*** Opening Material shown ***
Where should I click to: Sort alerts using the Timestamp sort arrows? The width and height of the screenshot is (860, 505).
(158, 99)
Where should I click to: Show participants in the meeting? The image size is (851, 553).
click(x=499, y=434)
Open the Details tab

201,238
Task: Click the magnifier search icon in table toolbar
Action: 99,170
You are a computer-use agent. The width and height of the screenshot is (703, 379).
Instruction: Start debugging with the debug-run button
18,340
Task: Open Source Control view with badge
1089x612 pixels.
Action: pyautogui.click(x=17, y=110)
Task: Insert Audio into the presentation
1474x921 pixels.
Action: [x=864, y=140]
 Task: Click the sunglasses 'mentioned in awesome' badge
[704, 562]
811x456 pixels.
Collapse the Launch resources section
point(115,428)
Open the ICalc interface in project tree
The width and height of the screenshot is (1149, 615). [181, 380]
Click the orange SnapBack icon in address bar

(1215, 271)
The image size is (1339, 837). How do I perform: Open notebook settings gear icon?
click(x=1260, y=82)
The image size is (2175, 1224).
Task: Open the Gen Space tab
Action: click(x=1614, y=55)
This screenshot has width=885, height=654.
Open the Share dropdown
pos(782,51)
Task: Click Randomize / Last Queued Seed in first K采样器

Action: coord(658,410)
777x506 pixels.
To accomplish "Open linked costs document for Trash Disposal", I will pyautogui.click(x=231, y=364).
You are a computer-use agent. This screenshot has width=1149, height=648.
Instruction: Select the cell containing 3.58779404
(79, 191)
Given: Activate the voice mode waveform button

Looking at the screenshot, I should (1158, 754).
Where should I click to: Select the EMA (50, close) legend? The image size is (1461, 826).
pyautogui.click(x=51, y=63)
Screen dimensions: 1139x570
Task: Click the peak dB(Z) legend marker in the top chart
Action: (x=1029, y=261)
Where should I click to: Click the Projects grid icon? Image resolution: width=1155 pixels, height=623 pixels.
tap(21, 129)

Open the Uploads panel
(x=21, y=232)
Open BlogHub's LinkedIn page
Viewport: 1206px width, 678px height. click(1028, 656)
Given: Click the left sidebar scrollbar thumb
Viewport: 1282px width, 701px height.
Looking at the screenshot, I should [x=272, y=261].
*** Closing Material shown ***
**Problem statement**
Where the word "This" is present in a line of the listing, copy that line.

**Result**
This screenshot has width=885, height=654.
You are a computer-use agent. This screenshot has width=1149, height=648.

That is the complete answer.